Great signs.....with humor


Sign over a Gynecologist's Office:
"Dr. Jones, at your cervix."
**************************
In a Podiatrist's office:
"Time wounds all heels."
**************************
On a Septic Tank Truck:
Yesterday's Meals on Wheels
**************************
At an Optometrist's Office:
"If you don't see what you're looking for,
You've come to the right place."
**************************
On a Plumber's truck:
"We repair what your husband fixed."
**************************
On another Plumber's truck:
"Don't sleep with a drip. Call your plumber."
**************************
At a Tire Shop in Milwaukee :
"Invite us to your next blowout."
**************************
At a Towing company:
"We don't charge an arm and a leg. We want tows."
**************************
On an Electrician's truck:
"Let us remove your shorts."
**************************
In a Non-smoking Area:
"If we see smoke, we will assume you are on fire and take appropriate action."
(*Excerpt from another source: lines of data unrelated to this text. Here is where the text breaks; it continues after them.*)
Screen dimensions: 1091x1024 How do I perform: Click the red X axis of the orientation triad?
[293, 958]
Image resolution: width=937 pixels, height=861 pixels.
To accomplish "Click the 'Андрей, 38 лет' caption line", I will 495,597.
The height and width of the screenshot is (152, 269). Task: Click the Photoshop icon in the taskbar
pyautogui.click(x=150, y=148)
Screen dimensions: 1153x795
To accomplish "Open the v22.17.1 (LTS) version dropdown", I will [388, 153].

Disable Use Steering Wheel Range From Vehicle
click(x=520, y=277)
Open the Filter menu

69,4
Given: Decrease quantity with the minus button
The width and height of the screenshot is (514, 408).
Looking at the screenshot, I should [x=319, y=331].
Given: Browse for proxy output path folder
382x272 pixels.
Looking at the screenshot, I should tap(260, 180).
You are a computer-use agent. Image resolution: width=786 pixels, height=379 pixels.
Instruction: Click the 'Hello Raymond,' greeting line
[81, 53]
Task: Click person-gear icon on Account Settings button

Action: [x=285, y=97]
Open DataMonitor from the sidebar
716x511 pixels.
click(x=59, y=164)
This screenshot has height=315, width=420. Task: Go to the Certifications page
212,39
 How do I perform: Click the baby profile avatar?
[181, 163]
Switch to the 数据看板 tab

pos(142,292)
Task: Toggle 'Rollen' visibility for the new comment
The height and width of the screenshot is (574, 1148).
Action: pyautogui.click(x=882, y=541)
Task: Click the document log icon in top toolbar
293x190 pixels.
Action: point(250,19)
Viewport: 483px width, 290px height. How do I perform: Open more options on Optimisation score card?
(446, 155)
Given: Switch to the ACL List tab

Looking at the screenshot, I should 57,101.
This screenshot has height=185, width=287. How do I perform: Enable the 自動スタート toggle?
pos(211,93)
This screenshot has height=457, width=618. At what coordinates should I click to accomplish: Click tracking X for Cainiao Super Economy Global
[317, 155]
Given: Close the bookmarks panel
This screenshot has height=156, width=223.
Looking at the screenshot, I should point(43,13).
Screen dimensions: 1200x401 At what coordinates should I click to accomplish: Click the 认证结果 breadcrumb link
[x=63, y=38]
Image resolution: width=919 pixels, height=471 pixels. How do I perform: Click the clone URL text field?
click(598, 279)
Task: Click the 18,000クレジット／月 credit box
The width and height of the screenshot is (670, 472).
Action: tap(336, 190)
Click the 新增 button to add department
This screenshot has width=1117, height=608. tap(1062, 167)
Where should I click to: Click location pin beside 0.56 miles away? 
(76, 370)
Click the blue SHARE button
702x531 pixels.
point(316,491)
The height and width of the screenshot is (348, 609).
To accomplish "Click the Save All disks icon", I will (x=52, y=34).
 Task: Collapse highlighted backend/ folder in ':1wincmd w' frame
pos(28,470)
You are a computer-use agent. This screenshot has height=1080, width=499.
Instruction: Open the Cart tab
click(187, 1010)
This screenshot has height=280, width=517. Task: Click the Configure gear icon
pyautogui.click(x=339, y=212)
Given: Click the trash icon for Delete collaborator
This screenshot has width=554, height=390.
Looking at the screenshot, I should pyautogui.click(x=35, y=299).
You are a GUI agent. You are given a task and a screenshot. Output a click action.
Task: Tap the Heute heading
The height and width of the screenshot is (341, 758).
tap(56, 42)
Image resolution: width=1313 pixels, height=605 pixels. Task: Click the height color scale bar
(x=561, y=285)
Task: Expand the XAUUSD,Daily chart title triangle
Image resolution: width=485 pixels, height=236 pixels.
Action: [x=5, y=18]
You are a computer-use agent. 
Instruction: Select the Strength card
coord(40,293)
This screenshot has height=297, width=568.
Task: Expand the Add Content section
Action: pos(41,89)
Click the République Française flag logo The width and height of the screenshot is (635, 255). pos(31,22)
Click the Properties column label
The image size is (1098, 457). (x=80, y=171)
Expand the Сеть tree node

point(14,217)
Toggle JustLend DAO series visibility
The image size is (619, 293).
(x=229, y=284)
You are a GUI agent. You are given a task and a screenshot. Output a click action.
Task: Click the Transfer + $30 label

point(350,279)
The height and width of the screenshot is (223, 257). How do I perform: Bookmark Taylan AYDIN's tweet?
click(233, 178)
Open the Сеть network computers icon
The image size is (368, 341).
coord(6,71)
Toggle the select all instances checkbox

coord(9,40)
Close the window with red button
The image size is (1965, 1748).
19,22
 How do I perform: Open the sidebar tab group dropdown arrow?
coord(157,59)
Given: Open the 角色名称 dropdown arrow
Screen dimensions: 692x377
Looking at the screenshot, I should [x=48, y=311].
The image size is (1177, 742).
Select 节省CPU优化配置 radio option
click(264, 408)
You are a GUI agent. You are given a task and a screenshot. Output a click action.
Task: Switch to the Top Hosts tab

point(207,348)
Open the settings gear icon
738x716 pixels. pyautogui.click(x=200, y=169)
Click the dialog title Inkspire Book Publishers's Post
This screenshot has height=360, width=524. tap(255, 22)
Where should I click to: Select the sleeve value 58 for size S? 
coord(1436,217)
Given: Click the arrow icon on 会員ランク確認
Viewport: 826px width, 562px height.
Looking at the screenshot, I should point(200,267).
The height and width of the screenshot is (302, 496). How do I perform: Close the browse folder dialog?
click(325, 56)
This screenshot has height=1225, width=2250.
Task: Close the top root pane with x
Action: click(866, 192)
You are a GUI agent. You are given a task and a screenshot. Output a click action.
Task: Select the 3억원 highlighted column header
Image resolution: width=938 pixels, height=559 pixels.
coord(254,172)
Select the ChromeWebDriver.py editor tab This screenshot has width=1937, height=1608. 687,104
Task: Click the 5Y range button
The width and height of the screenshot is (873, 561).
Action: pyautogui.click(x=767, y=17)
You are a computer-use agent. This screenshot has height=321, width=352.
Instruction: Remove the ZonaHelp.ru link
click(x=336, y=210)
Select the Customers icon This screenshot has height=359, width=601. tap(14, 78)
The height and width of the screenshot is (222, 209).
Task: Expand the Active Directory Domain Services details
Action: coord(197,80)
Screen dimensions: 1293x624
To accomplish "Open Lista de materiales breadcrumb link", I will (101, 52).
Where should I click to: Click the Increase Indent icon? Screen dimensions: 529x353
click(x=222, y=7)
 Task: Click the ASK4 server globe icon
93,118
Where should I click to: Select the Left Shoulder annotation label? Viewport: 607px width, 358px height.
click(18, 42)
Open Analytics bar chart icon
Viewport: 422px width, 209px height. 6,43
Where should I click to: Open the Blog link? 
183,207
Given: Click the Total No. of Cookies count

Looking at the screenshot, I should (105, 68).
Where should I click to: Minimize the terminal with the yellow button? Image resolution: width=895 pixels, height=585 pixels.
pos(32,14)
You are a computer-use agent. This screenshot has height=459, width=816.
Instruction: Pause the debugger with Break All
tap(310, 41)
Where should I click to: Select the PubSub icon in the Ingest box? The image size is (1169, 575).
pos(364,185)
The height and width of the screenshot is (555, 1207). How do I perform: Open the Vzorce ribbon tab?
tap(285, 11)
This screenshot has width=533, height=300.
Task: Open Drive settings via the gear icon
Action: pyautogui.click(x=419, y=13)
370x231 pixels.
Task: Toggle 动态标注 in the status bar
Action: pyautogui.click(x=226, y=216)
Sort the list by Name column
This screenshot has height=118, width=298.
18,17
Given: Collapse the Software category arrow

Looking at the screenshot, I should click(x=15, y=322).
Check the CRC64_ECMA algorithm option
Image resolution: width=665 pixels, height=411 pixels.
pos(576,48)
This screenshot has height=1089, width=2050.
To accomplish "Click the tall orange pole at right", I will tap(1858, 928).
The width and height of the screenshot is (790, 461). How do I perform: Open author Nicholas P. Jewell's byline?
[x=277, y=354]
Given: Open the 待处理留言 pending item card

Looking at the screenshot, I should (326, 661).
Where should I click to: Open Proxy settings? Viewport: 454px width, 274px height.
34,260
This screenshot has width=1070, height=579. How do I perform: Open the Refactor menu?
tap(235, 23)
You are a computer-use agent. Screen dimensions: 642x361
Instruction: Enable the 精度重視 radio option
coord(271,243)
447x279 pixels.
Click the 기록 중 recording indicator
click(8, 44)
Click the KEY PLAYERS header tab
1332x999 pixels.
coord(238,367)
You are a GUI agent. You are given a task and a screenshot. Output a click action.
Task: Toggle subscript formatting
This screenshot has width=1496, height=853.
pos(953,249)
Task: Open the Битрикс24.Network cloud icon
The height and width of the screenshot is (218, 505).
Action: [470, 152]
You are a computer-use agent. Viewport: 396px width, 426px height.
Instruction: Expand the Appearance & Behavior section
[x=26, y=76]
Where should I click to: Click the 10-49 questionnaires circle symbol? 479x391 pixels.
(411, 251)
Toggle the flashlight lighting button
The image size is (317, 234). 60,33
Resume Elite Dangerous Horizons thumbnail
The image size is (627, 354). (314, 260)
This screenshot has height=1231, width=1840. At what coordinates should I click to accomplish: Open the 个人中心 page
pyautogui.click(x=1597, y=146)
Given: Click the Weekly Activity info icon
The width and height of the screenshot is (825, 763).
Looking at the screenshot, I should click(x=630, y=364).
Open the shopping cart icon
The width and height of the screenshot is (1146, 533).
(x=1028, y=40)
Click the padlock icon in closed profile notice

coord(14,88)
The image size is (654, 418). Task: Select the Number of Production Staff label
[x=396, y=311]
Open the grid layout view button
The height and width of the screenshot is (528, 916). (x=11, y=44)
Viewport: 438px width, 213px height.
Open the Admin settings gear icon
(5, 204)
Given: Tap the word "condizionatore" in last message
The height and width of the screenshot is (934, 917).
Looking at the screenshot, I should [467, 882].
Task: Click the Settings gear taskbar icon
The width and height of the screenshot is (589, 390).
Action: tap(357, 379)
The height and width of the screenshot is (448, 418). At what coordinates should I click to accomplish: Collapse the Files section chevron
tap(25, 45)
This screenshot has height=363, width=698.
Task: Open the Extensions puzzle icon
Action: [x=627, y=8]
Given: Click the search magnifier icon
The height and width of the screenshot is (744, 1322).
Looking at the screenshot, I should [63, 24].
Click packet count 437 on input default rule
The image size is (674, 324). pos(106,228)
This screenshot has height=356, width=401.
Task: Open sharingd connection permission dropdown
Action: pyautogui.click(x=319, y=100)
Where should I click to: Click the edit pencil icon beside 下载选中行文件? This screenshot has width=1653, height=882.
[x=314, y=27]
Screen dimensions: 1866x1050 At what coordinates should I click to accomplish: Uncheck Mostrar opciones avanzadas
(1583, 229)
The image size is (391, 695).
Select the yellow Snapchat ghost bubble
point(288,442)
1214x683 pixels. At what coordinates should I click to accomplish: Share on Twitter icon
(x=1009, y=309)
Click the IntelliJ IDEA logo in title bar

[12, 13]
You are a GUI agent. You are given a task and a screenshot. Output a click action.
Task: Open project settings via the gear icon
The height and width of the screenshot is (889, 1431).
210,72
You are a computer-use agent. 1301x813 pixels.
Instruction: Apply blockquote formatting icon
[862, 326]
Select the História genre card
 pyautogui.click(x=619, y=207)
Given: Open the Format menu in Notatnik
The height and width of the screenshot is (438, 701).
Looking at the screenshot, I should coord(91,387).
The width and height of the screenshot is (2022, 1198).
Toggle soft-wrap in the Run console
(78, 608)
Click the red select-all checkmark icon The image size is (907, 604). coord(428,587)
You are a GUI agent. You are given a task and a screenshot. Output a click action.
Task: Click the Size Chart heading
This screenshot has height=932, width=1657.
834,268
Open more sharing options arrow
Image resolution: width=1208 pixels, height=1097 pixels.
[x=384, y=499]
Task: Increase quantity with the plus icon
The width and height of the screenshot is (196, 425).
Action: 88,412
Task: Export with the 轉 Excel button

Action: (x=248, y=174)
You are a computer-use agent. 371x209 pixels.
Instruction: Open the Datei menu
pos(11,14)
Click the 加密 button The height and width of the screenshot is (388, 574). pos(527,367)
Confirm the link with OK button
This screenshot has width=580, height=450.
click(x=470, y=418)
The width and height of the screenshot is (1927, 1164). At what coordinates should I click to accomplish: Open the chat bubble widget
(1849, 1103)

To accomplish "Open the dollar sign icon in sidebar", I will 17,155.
**************************
On a Maternity Room door:
"Push. Push. Push."
**************************
At a Car Dealership:
"The best way to get back on your feet - miss a car payment."
**************************
Outside a Muffler Shop:
"No appointment necessary. We hear you coming."
**************************
In a Veterinarian's waiting room:
"Be back in 5 minutes. Sit! Stay!"
**************************
At the Electric Company
"We would be delighted if you send in your payment.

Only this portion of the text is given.